Shelf layout folks have for a long time used twin slot shelving to mount their layouts and the same theory can be used to make a double deck modular layout. Of course we need to be mindful or the weight we are adding above deck one. By adding the short section of twin slot u channel we are adding a lever and anyone that has used a prybar to rip open a pallet will know the pros and in this case cons of doing that. Whatever force is applied to the uprights will be trying to rip apart the bottom module, so care is needed.
Backscenes & Upper Decks
The back scenes will be 3mm MDF i am still not sure on if these will be painted or photos but as I am planning on a winter scene for the layout then I think all options are open. Otherwise I would be reccomending photo backscenes all day long. Whats important here though is weight and well there won’t be much acting on the support from the backscene.
The upper deck will only be 120mm wide and cut from 15mm OSB this is heavy but its strong and won’t need any other supports underneath that means we can have that rail height only 250mm above our lower deck and have the backscene 228mm (9inches) high below it. Again not much weight. I may add a lighting deck to form a shadow box at the very top of the upright and so long as nothing is placed on here I think we will be fine. Also using metal uprights means I can use magnetic tape to have an easily removeable backscene without needing to dismantal the layout.
Where to Start
Well as always material is in short supply here in Orkney and I could only get 11 636mm uprights. I have used Elfa uprights for a number of years and these can be purchased in the UK from Iornmongrey Direct. It doesn’t really matter where you get your materials from but its important to stick with the same brand. Not all twin slot is created equal and pretty much no two brands play nicely together. Elfa is great for model railroaders because they do brackets from 120mm up to over 500mm which is really a very wide shelf layout. Also being 2mm thick steal they are strong and support a huge 55kg per bracket.

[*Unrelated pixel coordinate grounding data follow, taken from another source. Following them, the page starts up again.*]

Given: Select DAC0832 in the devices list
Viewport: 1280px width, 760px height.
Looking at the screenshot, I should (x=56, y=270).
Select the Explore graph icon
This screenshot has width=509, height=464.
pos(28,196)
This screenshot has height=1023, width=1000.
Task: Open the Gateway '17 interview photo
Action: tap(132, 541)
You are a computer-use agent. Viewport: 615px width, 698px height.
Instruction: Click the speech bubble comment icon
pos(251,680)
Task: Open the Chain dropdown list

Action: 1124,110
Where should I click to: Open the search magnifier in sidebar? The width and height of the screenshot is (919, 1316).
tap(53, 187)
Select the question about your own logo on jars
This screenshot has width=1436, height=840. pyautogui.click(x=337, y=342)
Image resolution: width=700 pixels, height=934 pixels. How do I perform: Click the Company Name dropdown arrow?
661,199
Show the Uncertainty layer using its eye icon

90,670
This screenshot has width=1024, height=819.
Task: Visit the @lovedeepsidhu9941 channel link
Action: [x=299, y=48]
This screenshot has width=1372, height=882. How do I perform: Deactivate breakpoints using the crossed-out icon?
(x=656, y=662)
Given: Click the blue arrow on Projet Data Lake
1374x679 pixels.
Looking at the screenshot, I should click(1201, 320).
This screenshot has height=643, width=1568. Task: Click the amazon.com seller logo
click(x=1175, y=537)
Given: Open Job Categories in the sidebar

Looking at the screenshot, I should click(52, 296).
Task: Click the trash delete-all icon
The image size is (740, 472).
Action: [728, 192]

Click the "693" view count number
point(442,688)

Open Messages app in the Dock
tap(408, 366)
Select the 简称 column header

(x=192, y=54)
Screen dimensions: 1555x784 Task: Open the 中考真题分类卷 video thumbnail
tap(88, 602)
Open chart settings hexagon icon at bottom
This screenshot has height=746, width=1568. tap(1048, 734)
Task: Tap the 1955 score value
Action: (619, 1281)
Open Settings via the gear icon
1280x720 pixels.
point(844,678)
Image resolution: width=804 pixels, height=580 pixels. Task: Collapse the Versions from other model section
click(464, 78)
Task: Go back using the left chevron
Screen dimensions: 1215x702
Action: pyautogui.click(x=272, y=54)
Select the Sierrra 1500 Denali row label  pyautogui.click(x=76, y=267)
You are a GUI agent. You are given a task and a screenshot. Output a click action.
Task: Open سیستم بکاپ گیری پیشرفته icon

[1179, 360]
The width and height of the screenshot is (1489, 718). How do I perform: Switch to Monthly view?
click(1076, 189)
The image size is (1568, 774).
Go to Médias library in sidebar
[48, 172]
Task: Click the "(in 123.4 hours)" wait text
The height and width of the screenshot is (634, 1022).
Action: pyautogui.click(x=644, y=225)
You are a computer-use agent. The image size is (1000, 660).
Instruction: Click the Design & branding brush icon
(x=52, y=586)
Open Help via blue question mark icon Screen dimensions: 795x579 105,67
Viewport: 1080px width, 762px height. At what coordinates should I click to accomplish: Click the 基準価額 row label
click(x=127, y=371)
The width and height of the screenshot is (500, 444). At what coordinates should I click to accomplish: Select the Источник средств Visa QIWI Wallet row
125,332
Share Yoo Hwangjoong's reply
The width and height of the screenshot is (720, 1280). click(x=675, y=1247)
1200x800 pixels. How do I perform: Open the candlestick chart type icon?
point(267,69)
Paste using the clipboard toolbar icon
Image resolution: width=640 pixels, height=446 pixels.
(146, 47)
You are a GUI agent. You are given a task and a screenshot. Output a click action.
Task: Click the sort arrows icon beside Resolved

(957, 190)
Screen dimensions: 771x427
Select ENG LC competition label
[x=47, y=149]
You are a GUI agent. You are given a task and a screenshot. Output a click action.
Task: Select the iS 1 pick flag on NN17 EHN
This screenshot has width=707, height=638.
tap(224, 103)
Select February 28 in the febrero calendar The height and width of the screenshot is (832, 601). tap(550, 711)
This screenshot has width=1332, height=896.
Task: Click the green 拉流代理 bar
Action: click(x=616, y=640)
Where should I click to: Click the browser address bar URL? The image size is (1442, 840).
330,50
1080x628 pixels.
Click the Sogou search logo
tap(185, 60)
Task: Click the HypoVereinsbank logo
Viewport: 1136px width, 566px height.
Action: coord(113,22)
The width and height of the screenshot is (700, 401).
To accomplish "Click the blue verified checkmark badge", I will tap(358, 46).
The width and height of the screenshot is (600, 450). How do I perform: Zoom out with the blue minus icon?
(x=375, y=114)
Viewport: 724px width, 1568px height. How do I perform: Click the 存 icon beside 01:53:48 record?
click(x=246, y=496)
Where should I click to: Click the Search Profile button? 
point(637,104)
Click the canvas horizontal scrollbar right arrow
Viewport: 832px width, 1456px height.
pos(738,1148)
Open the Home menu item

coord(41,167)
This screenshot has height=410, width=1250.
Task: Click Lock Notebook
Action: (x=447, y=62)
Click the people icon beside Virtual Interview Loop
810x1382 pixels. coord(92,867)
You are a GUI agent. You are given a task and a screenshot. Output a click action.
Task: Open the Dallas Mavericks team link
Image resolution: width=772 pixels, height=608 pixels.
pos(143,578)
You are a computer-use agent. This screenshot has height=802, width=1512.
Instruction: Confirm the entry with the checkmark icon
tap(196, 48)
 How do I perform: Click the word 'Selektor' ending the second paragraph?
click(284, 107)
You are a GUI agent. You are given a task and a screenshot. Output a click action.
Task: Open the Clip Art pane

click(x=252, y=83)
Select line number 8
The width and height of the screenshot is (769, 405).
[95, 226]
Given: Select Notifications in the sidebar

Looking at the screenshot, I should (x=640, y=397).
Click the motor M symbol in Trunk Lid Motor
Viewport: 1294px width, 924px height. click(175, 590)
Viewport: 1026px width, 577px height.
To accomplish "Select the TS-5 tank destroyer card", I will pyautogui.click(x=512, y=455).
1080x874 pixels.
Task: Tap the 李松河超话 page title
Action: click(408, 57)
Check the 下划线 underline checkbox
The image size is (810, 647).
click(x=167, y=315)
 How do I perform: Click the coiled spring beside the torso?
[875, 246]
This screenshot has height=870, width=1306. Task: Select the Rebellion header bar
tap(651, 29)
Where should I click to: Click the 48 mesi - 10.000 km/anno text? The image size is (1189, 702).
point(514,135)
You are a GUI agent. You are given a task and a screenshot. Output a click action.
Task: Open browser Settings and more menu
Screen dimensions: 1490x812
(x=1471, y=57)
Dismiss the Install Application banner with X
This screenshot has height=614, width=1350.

As we only have 11 of these I am also going to start with those in the most awkward place on the layout to access above the workshop area. This will involve dismantling part of the layout but once done there shouldn’t be a reason to repeat doing this for any future jobs as the magnetic tape will hold the backscene in place.

Out of the box each upright has three holes for screws 290mm apart. Thats grand for on a wall but for me that would mean only one screw per upright and thats a little much I think. So its time to get to drilling a hole. How much you’ve been looking forward to a blog post on drilling a hole, well here it is.






Right we have 11 of these now just enough to do along that back wall above the workbenchs, now I need to find an extra pair of hands to dismantle the layout.